== Task requirements ==
Send back the data below exactly. Drop every picture.

== Data provided ==
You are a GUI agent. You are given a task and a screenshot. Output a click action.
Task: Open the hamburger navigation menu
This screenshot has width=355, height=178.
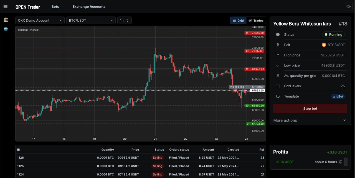click(x=6, y=7)
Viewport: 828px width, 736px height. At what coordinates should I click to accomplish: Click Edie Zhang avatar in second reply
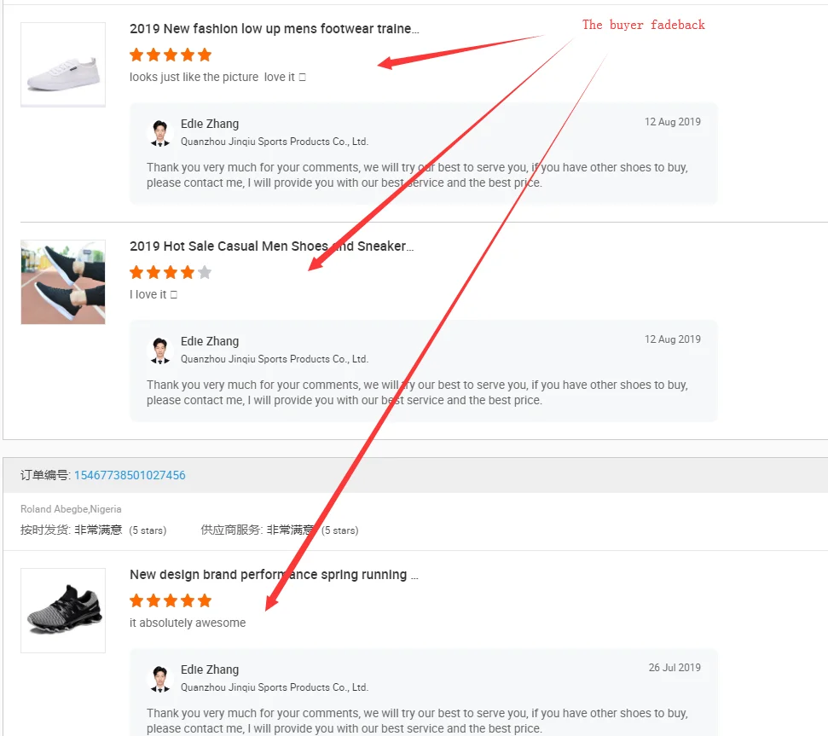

== Result for this task ==
You are a GUI agent. You are given a task and a screenshot. Output a click action.
Task: Open the hamburger navigation menu
This screenshot has width=355, height=178.
click(x=6, y=7)
Viewport: 828px width, 736px height. At what coordinates should I click to accomplish: Click Edie Zhang avatar in second reply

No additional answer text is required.